All set up on dedicated server now and uploading products to www.comparecatalogues.co.uk I have imported a few xml feeds but like some of the csv feeds there is usually some messed up code such as & is there anyway that these can be replaced with the right words.

Most of the feeds contain the same errors, so

&

...will be replaced by and or &

Regards

Mark

Submitted by support on Tue, 2007-07-03 21:03

Hi Mark,

The script aggressively strips "problem" characters such as & and some punctuation characters in order to maintain clean URLs. If you are using feeds that contain HTML entities, the best solution is to modify the import record handler to allow the & and ; characters through.

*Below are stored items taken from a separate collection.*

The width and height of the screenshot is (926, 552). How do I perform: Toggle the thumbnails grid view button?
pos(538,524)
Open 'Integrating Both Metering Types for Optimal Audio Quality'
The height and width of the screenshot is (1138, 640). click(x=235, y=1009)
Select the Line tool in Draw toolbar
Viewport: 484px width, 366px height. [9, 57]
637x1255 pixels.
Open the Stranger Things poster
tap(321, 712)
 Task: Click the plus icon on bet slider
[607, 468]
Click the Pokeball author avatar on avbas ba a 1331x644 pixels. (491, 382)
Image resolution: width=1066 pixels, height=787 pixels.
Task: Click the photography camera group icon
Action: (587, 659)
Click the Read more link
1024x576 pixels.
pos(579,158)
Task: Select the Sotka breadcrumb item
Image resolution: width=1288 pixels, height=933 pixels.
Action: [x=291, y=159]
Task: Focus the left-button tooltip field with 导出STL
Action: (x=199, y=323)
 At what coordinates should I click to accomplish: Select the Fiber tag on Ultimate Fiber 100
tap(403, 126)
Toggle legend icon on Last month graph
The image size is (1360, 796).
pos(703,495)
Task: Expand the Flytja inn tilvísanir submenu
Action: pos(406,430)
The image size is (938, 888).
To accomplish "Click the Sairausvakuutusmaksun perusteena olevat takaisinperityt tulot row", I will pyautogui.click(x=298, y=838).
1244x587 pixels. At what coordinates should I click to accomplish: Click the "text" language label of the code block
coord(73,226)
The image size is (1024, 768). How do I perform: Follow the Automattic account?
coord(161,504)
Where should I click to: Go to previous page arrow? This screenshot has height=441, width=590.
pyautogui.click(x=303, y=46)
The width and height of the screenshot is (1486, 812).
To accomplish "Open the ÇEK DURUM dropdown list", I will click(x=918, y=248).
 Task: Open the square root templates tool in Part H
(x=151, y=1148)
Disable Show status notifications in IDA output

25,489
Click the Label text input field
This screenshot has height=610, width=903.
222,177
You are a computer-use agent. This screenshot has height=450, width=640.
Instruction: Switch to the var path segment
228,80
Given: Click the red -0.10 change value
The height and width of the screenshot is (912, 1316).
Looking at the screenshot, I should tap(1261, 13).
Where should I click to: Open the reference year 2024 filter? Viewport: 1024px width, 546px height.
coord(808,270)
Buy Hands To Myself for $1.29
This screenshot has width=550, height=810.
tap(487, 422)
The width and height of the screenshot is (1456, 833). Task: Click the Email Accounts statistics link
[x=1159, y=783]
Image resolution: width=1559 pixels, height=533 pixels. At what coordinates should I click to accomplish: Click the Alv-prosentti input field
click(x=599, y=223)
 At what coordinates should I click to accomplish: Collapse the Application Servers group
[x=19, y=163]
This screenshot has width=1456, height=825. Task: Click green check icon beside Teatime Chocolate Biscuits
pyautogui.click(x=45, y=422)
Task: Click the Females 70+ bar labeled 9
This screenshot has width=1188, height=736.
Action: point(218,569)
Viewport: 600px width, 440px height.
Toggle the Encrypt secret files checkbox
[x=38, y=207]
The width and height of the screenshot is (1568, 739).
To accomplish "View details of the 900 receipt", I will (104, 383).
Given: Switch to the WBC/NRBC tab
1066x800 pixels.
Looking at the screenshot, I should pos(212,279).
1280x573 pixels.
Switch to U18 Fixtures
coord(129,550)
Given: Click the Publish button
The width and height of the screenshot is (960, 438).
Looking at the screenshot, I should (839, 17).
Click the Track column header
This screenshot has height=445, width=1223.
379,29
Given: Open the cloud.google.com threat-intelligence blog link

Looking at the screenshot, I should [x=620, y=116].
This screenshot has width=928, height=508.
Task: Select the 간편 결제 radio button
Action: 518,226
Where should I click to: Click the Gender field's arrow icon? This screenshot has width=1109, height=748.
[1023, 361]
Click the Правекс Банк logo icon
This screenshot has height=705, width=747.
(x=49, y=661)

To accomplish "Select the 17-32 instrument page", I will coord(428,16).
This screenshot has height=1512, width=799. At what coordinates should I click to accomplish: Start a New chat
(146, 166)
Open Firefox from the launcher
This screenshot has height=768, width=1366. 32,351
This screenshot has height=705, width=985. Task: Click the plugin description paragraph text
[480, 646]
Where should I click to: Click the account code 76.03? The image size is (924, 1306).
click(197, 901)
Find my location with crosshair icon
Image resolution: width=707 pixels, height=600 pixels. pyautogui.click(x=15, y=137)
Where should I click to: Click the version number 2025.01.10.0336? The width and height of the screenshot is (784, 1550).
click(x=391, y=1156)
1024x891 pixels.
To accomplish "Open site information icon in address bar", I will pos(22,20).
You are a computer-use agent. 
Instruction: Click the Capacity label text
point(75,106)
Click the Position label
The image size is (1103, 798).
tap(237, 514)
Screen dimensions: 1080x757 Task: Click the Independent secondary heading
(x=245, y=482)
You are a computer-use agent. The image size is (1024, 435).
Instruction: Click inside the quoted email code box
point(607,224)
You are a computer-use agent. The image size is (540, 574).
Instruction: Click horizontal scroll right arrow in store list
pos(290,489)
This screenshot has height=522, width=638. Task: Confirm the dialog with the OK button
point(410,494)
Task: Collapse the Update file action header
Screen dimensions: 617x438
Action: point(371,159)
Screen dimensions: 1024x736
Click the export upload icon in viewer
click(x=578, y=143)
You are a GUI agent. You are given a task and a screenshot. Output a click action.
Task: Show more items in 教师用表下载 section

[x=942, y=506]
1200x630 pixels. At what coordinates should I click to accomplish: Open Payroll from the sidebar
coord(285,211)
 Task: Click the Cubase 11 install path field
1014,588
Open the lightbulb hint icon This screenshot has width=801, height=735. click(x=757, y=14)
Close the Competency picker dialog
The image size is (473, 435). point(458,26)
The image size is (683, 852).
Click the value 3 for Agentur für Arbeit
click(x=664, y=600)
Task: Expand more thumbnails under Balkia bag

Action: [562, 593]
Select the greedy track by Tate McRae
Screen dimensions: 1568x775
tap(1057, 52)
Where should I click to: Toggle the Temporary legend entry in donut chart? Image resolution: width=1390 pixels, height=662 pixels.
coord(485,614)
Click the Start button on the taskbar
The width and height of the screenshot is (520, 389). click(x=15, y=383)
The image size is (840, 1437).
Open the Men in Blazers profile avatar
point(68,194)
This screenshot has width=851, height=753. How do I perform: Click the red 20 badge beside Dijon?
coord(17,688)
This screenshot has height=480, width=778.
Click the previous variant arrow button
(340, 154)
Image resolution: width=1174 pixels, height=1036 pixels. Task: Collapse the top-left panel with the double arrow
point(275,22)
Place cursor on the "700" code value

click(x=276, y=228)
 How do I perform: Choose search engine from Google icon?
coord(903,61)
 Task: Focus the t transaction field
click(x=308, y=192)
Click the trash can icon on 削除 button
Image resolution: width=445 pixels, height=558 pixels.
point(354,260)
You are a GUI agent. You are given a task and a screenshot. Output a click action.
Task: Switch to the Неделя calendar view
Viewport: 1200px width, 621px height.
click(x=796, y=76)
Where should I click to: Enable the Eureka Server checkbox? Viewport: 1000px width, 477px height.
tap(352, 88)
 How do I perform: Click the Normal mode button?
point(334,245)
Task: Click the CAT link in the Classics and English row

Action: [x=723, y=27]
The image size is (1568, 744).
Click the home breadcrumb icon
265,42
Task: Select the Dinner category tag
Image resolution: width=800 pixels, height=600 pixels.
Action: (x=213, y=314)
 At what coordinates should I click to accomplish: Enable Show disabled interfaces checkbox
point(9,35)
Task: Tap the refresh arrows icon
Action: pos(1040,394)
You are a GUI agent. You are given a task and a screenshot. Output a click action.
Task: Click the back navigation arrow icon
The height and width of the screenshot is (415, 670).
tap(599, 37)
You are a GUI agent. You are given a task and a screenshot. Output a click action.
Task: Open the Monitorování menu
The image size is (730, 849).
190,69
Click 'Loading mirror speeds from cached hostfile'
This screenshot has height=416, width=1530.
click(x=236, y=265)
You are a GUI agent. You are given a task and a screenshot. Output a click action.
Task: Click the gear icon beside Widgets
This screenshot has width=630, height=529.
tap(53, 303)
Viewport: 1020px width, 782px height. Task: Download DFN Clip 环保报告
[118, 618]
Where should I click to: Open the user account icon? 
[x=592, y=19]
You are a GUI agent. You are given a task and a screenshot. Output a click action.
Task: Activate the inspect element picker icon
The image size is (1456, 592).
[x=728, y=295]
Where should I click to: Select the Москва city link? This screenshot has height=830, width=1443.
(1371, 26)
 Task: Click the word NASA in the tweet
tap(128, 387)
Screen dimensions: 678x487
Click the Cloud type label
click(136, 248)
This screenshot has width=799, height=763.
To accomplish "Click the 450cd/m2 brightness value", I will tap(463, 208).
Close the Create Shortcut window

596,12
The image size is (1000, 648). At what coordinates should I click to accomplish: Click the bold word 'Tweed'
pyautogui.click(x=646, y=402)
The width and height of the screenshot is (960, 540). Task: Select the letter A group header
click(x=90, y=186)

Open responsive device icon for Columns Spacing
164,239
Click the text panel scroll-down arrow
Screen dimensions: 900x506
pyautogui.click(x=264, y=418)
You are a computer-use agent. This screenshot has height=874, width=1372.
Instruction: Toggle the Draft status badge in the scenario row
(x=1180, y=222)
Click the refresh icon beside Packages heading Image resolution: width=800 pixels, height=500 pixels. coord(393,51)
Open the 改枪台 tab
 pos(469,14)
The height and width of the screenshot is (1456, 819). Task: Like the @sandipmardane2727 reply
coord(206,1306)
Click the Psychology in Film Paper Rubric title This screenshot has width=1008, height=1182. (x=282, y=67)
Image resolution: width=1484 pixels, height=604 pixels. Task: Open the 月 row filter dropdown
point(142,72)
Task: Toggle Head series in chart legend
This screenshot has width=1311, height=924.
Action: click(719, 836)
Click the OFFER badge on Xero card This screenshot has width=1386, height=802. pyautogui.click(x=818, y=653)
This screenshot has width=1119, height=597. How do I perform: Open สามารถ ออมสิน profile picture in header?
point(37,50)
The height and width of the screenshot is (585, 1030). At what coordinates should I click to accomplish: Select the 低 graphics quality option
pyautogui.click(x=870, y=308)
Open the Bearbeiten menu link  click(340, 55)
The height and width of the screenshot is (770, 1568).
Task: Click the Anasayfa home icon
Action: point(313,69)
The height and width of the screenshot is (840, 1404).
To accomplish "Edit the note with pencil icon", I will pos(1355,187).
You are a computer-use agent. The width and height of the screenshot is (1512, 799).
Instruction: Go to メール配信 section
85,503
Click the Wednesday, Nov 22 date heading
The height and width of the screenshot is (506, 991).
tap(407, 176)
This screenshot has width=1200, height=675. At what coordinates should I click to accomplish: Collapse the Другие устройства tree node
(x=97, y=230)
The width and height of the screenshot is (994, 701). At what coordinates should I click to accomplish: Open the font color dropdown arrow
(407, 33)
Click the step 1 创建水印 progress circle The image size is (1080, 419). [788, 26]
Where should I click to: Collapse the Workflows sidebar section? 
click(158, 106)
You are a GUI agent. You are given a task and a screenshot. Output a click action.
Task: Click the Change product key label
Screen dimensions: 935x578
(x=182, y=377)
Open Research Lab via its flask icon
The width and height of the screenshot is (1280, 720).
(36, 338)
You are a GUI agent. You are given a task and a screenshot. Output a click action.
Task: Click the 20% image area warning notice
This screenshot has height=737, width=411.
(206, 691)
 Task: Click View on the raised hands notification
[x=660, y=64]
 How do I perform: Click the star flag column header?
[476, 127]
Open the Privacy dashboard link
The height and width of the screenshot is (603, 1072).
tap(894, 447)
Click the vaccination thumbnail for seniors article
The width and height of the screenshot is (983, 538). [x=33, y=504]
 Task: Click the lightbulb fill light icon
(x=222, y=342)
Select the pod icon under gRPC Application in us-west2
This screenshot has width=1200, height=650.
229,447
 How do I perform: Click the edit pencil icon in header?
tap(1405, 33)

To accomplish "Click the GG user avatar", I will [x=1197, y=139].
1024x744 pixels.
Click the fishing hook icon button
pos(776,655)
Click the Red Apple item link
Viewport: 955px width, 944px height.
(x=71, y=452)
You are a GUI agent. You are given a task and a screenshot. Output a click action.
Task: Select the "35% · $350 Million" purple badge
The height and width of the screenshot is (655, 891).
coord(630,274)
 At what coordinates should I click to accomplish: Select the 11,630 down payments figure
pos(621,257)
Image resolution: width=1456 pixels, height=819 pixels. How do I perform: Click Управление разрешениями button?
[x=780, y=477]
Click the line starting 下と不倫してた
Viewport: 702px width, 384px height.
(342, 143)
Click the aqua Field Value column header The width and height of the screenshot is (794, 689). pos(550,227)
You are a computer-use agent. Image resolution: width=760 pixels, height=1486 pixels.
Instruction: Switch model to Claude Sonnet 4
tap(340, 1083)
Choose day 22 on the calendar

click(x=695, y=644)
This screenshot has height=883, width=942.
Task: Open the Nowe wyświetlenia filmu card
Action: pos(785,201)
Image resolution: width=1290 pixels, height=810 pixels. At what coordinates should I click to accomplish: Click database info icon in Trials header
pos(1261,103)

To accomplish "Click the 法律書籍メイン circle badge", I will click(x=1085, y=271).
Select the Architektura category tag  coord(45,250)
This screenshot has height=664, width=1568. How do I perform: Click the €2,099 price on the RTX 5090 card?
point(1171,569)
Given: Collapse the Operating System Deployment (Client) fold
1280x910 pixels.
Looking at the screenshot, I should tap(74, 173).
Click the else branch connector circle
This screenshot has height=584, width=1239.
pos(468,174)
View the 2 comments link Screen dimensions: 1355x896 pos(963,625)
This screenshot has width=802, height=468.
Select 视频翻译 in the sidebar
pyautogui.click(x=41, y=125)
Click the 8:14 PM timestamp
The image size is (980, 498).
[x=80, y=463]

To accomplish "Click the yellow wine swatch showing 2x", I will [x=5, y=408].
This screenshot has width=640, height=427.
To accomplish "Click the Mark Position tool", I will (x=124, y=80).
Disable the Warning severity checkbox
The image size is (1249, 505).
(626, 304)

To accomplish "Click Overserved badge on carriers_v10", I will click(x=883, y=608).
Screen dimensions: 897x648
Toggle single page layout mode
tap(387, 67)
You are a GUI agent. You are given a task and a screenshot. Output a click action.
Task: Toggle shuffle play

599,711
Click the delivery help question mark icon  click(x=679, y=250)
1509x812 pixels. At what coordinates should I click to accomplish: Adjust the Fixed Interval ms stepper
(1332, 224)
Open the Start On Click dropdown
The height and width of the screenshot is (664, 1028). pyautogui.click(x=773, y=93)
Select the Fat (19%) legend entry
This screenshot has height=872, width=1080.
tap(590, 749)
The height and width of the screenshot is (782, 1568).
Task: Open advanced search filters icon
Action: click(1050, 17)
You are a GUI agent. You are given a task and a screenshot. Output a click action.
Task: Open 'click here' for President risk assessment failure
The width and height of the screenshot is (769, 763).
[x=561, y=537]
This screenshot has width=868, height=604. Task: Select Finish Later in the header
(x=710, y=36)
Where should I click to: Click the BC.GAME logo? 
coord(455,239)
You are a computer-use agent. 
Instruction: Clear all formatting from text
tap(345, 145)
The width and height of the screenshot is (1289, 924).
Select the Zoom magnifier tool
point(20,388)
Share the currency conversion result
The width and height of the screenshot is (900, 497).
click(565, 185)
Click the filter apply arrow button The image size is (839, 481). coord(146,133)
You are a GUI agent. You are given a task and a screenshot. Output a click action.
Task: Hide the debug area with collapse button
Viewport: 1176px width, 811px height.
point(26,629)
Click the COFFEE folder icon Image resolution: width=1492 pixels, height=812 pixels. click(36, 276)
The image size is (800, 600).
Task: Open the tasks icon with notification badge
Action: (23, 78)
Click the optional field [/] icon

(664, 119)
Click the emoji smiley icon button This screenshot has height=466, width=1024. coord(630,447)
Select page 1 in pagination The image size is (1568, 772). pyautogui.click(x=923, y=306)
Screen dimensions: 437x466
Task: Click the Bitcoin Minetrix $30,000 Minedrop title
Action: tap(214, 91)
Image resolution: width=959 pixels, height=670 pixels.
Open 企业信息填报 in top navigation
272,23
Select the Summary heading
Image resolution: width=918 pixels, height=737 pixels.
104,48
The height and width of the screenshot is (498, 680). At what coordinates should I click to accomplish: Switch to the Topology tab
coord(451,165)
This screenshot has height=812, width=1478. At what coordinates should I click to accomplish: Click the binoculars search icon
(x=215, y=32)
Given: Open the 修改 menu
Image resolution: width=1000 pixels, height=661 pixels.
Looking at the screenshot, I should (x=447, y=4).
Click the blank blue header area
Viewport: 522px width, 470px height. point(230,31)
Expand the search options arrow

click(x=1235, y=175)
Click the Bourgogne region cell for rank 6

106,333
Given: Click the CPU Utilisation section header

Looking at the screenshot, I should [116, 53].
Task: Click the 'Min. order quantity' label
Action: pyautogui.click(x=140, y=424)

In includes/admin.php, these characters are stripped from the product name by the following code on line 157:

$record[$admin_importFeed["field_name"]] = tapestry_normalise($record[$admin_importFeed["field_name"]]);

Change this as follows, adding the optional parameter to the tapestry_normalise() function that specified additional characters to permit:
$record[$admin_importFeed["field_name"]] = tapestry_normalise($record[$admin_importFeed["field_name"]],"&;");

Similarly, for the description, change the following code on line 163:

$record[$admin_importFeed["field_description"]] = tapestry_normalise($record[$admin_importFeed["field_description"]],",'\'\.%!");

to...
$record[$admin_importFeed["field_description"]] = tapestry_normalise($record[$admin_importFeed["field_description"]],",'\'\.%!&;");

Strictly speaking these entities should not be in the feeds - there is no stipulation that content from a feed is ultimately going to end up being served as HTML. These modifications will allow HTML entities through...

Cheers,
David.

Submitted by scorpionwsm on Fri, 2007-07-13 00:14

Hi David,

Don't worry about the last one, I found it in here, knew it was somewhere.

For people that are finding that when they import a product feed, and the product name contains a £ sign, the product displays something other than the pound sign it will goto a product not found page.

I'm sure David will know of a better way of curing this, so that it does show a £ sign in the name but

in INCLUDES/ADMIN.PHP

Find lines similar to this one

$record[$admin_importFeed

then add this

$record[$admin_importFeed["field_name"]] = str_replace("£","",$record[$admin_importFeed["field_name"]]);

Add that line to the text which is similar, so it strips the £ out of the product name

then your products will be found.